Fiber is a type of carbohydrate that isn't digested by a cat's gastrointestinal tract. It is important for cat health, because it provides bulk to move food through. Some types of fiber can be fermented (broken down by bacteria) in the system. This process creates short-chain fatty acids (SCFA), which are an important energy source for the cells lining the intestinal tract.

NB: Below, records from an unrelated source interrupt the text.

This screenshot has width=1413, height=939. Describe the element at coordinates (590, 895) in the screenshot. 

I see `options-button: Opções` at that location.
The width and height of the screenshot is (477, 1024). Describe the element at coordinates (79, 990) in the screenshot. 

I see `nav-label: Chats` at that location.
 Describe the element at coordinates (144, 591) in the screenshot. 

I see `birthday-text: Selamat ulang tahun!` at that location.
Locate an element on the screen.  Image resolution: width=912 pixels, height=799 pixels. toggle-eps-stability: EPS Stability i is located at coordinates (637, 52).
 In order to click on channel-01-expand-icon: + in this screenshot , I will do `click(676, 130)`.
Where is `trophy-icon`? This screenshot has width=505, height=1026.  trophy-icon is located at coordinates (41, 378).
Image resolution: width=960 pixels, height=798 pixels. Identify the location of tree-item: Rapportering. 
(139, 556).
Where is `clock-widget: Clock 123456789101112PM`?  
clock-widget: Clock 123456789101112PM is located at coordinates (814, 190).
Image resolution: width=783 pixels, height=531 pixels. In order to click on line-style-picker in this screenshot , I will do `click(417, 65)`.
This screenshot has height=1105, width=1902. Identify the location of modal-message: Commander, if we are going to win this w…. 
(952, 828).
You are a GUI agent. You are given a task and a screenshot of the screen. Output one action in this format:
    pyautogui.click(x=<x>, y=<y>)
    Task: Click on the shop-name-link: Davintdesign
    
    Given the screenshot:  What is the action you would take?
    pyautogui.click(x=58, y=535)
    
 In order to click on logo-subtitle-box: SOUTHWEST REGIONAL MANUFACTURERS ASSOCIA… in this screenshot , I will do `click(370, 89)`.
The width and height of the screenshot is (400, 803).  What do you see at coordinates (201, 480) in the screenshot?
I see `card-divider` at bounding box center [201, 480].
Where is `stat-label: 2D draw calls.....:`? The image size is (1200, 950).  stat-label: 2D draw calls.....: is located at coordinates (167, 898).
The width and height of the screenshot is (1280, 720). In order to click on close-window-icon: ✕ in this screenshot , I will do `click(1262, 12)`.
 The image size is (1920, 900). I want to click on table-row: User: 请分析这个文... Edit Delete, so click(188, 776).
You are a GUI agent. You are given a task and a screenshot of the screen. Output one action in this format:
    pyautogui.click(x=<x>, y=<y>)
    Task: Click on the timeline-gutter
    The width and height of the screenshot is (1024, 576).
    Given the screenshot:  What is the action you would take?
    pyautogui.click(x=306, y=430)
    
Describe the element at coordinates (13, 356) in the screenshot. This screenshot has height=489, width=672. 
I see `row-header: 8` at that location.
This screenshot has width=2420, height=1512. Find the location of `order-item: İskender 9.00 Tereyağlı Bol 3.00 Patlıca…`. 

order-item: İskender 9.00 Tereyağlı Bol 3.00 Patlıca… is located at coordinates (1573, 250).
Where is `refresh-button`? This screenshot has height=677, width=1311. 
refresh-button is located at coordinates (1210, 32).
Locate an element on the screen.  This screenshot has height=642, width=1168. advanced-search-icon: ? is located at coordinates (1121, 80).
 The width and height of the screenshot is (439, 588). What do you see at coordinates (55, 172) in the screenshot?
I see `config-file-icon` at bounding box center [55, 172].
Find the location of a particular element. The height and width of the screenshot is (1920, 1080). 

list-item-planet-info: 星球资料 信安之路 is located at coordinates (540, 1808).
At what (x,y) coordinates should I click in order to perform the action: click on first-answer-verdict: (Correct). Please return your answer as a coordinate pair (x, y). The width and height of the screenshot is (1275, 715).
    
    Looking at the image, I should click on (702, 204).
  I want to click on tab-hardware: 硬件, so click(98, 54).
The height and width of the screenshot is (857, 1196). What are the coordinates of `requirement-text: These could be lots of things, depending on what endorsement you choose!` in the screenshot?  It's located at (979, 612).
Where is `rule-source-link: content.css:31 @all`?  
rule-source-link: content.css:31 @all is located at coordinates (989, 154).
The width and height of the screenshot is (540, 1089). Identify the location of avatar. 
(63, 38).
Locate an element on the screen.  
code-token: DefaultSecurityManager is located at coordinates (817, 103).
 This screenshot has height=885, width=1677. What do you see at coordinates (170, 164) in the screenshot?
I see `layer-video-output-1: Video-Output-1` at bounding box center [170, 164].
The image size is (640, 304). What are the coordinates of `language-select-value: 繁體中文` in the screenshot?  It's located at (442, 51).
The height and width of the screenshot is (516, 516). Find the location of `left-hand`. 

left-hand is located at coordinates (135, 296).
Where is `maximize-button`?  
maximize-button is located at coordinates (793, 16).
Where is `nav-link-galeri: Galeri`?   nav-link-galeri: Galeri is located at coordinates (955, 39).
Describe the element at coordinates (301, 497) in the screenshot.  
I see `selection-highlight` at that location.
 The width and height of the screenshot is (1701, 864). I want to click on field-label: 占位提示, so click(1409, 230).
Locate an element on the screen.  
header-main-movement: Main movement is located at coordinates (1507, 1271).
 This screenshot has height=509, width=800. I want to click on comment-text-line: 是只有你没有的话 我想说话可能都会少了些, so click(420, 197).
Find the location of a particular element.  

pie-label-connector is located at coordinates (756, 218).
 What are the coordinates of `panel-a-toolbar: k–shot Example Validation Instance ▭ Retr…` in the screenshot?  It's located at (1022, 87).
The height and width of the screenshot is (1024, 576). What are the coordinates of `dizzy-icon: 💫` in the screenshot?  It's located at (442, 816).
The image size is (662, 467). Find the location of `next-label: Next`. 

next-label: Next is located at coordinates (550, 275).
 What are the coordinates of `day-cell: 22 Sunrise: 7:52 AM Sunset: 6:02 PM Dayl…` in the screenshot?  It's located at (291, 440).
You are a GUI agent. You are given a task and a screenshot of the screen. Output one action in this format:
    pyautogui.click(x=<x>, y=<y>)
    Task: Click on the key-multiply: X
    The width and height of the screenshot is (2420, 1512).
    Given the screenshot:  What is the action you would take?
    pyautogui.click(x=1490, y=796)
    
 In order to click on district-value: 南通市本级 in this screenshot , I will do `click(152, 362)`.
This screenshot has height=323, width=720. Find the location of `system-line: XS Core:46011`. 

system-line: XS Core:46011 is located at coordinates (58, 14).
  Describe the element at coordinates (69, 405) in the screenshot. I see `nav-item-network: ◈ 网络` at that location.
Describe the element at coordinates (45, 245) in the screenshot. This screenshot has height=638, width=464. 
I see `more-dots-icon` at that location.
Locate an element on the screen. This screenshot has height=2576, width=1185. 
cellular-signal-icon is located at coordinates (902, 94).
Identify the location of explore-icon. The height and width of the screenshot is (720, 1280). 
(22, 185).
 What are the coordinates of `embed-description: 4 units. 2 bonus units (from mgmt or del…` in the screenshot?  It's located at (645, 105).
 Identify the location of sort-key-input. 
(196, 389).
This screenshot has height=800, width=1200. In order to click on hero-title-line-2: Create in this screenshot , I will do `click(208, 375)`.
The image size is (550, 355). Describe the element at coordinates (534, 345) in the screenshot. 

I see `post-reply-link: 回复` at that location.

What's Good for You May Not Be Good for Your Cat
Today, people are more aware of fiber and its role in their diet. Studies showing the beneficial effects of higher fiber levels in humans influence the way many people think about their own food and that of their pets. Some manufacturers now apply the recommendations of human nutritionists and make high-fiber diets for cats, but cats have a much shorter digestive tract than we do. And unlike humans, cats are carnivorous, so their nutritional needs are better satisfied with meat rather than plant matter. Therefore, cats have different dietary needs than humans. For more than 60 years, companion animal nutritionists at IAMS™ have been studying diets to meet the special nutritional needs of cats.
Fiber Levels and Fermentability
IAMS Company research shows the optimal crude fiber level for healthy cats ranges from 1.4% to 3.5%. At these levels, nutrient breakdown is maximized. In unique situations, such as hairballs, higher fiber levels may be beneficial.
An important characteristic of fiber is its fermentability, or how well it can be broken down by bacteria in the intestine. This breakdown produces short-chain fatty acids, which provide energy to the intestines. Fiber varies in fermentability. Fiber sources used in pet foods include cellulose, which is poorly fermentable; beet pulp, which is moderately fermentable; and gums and pectin, which can be highly fermentable. Research has shown that moderate levels of moderately fermentable fiber, such as beet pulp, provide the benefits of energy for the intestinal lining and bulk, without the negative effects of excessive stool or gas and, therefore, are beneficial in cat diets.
High Fiber and Weight Loss
High levels of poorly fermentable fiber are used in some weight-reduction pet foods to dilute the calories in a serving. IAMS Company research shows that high fiber levels can make it harder to digest other nutrients in the food and, in turn, reduce the nutritional quality of a cat's diet. Your cat making more trips to the litter box can be a result.
Fiber and IAMS Cat Foods
When choosing a pet food, fiber is an important consideration, but remember that the needs of cats are not the same as those of humans. A moderate level of moderately fermentable fiber, such as beet pulp, provides proven nutritional benefits for cats. Cat diets containing high levels of poorly fermentable fiber dilute calories and deprive cats of the nutrients they need.
All IAMS products are made with levels of moderately fermentable fiber needed to promote intestinal health. And all IAMS foods contain the moderately fermentable fiber system, which is the exclusive property of IAMS Company and is protected by U.S. Patent No. 5,616,569 for Pet Food Products Containing Fermentable Fibers and Process for Treating Gastrointestinal Disorders.